Work instruction:
Which lines of the listing below contain the word "copy"? Return them.

::::::::

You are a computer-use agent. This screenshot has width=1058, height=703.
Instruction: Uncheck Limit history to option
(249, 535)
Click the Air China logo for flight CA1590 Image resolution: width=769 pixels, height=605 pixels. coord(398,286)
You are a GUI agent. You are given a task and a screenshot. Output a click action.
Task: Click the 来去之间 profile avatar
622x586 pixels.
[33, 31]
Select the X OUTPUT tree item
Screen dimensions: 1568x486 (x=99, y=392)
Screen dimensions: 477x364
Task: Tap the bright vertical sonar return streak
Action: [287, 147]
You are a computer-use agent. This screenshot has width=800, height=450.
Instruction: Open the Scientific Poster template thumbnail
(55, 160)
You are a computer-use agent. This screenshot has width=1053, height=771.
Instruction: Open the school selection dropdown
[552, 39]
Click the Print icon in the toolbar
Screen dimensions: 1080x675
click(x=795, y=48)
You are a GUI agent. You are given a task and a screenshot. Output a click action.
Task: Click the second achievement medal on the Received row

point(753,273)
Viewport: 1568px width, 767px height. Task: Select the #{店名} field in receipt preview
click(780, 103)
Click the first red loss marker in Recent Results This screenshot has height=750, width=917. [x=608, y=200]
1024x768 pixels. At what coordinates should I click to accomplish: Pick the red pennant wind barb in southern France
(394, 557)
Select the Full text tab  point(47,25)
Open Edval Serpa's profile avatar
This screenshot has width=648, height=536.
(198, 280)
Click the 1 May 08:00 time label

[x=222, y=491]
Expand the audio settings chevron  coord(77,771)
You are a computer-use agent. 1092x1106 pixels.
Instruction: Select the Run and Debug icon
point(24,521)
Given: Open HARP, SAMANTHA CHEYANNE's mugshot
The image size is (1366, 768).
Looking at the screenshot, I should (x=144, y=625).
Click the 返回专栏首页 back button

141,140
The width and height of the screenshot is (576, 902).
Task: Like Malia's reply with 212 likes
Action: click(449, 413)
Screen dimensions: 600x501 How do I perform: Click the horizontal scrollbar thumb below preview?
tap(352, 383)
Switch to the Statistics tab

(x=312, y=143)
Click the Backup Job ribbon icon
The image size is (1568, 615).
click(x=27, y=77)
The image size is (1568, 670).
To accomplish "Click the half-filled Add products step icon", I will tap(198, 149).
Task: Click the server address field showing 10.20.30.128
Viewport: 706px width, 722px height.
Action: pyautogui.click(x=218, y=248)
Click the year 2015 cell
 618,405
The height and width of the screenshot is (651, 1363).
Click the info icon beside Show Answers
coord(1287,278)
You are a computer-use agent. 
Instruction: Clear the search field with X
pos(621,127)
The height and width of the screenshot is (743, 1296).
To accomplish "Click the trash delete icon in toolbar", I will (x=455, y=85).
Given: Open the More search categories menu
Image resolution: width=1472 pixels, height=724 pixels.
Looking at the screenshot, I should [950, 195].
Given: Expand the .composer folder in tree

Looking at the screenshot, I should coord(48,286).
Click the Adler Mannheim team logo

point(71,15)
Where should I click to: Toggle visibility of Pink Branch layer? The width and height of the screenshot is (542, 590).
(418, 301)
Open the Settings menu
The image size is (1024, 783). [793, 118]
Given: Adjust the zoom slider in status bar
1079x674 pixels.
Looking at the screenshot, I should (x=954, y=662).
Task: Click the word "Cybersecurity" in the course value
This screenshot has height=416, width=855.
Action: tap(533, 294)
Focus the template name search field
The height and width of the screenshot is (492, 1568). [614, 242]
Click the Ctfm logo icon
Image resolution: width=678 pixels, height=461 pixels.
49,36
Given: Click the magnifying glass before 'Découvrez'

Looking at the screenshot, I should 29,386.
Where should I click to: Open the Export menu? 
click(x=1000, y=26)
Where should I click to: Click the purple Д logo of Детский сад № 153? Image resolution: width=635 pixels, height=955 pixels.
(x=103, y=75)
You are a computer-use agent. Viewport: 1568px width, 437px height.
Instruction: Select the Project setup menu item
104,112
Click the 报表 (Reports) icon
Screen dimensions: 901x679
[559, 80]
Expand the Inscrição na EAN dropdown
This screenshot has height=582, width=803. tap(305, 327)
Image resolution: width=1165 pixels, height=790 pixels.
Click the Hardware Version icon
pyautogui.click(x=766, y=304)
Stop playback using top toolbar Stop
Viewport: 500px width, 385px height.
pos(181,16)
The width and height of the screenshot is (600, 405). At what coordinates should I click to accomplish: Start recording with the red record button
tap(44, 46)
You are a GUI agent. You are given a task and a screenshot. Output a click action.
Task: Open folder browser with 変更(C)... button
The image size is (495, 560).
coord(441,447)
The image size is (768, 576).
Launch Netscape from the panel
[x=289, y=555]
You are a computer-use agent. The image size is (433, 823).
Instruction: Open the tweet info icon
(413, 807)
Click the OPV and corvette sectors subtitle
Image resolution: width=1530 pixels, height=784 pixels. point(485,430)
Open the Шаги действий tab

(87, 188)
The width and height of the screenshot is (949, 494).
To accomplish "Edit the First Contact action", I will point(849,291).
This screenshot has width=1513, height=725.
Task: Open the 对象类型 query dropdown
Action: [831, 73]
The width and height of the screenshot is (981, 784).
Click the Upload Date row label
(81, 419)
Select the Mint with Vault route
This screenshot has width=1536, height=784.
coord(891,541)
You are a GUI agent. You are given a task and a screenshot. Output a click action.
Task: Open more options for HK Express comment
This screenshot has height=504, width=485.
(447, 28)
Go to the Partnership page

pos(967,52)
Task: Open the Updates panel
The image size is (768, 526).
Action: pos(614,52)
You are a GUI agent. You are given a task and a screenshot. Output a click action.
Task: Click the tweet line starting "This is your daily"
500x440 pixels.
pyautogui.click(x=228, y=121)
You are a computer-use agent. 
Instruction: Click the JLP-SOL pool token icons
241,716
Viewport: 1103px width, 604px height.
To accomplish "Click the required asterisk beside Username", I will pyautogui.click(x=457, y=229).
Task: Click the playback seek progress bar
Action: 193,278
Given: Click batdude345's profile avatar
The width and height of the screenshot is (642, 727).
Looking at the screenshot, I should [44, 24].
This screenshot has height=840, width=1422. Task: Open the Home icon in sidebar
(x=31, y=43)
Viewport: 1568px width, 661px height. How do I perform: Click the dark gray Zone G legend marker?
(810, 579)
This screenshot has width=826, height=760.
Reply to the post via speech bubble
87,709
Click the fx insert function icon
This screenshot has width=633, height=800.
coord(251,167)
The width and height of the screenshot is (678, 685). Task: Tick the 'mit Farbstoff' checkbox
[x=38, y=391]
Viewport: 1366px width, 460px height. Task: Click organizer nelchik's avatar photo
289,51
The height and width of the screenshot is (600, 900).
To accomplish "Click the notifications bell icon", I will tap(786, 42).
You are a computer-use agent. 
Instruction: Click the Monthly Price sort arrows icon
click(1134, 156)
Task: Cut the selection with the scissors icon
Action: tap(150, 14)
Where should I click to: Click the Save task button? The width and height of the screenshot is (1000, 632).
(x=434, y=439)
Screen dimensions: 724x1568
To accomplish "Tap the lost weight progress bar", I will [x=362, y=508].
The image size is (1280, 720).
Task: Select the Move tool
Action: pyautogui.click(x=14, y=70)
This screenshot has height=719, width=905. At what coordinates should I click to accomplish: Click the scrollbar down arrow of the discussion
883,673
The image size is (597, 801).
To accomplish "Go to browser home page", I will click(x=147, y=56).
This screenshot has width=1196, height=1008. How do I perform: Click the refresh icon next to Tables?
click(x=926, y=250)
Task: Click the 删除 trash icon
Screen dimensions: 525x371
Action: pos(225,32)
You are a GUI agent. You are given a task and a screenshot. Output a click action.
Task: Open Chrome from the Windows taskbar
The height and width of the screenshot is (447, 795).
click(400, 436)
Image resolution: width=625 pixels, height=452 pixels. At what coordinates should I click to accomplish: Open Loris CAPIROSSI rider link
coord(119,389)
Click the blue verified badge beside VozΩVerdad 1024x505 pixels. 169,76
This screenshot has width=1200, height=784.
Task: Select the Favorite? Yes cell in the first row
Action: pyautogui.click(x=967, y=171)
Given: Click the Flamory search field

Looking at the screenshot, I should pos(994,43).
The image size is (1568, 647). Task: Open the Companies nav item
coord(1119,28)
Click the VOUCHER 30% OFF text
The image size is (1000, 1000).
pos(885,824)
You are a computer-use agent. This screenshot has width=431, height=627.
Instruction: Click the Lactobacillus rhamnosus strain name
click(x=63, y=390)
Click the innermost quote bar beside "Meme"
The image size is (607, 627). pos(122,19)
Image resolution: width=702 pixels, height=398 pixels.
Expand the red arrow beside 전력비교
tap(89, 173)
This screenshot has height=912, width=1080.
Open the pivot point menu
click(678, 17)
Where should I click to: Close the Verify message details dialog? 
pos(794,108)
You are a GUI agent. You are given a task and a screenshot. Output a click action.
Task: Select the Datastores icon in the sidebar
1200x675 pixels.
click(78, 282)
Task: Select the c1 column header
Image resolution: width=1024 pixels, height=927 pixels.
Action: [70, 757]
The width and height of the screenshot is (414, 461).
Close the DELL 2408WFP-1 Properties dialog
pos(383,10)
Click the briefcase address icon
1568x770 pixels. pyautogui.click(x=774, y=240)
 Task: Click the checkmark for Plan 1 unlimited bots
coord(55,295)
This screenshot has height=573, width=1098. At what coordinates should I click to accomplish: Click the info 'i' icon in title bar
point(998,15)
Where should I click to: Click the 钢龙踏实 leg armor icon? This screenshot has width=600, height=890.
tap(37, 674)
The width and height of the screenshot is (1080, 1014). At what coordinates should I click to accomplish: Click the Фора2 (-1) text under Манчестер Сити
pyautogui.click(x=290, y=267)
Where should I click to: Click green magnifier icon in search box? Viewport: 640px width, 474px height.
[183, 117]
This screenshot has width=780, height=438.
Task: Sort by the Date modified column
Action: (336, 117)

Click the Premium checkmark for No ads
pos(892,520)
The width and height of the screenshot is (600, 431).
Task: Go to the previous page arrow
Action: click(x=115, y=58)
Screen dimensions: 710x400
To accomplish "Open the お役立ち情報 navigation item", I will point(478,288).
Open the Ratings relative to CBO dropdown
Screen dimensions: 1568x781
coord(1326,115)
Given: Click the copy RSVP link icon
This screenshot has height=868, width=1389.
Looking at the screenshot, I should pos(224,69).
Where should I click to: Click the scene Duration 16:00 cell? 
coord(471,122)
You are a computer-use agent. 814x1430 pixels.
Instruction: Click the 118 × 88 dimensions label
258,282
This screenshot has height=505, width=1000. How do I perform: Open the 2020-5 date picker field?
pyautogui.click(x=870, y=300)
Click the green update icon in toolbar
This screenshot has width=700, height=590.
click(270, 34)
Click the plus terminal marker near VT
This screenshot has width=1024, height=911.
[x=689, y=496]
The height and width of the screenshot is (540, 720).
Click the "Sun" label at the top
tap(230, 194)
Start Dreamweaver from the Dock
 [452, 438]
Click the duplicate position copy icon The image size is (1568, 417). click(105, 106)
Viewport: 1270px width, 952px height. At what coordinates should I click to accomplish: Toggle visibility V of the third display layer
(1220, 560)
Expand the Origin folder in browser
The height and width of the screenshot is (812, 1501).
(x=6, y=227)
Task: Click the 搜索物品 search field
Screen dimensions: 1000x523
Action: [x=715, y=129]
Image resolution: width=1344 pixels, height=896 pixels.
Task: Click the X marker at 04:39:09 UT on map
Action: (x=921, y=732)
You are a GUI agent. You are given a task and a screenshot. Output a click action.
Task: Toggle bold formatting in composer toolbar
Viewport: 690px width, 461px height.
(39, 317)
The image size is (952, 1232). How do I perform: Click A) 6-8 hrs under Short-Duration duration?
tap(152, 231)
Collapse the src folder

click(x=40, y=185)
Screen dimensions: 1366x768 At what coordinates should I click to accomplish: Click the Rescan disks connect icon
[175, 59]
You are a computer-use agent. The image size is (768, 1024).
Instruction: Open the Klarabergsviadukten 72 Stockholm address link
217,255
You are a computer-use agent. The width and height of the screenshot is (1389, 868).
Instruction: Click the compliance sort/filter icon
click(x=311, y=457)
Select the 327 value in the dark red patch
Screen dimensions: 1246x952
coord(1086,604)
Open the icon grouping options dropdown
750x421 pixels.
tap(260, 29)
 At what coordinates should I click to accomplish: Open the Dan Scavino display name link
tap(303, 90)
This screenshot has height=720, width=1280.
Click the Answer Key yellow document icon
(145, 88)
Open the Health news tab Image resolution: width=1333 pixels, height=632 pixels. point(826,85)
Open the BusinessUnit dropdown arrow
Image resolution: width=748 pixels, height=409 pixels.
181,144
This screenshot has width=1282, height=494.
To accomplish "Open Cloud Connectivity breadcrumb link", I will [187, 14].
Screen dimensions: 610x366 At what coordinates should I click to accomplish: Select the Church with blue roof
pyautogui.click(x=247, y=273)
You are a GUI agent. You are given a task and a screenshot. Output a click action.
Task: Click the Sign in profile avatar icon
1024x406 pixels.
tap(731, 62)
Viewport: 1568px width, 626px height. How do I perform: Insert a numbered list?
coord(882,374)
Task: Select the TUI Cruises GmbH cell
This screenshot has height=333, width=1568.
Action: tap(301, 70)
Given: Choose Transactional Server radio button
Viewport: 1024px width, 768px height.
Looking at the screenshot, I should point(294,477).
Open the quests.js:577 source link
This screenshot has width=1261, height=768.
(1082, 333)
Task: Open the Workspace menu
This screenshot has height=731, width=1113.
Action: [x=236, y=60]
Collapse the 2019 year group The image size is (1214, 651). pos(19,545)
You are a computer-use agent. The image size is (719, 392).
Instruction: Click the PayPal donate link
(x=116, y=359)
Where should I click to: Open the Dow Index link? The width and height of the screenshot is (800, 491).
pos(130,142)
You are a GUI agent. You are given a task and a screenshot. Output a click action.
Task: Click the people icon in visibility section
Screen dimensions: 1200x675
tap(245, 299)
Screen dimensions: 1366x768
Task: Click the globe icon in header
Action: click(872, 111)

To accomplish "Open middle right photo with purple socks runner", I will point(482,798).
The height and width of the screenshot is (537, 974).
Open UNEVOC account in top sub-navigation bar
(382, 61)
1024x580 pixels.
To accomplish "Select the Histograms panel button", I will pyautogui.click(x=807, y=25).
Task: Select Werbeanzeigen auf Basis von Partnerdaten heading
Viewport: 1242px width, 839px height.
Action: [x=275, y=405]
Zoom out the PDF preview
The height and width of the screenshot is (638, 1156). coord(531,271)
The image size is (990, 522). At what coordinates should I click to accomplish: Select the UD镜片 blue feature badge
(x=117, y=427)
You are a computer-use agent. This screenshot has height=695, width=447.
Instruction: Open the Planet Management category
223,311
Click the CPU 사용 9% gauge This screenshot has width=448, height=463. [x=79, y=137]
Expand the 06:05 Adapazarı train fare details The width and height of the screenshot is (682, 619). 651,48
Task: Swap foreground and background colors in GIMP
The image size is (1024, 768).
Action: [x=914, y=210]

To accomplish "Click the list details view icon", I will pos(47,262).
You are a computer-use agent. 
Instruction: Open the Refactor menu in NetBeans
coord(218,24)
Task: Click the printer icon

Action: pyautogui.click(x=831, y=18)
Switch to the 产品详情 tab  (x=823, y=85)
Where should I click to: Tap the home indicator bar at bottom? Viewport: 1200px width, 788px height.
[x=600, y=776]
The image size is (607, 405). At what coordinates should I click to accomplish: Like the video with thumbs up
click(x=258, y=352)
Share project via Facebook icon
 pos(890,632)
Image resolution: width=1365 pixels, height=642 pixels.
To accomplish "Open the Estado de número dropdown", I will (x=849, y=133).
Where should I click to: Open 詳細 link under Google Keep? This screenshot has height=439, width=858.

::::::::

Solution to this problem:
Given: Click the copy RSVP link icon
Click the duplicate position copy icon The image size is (1568, 417). click(105, 106)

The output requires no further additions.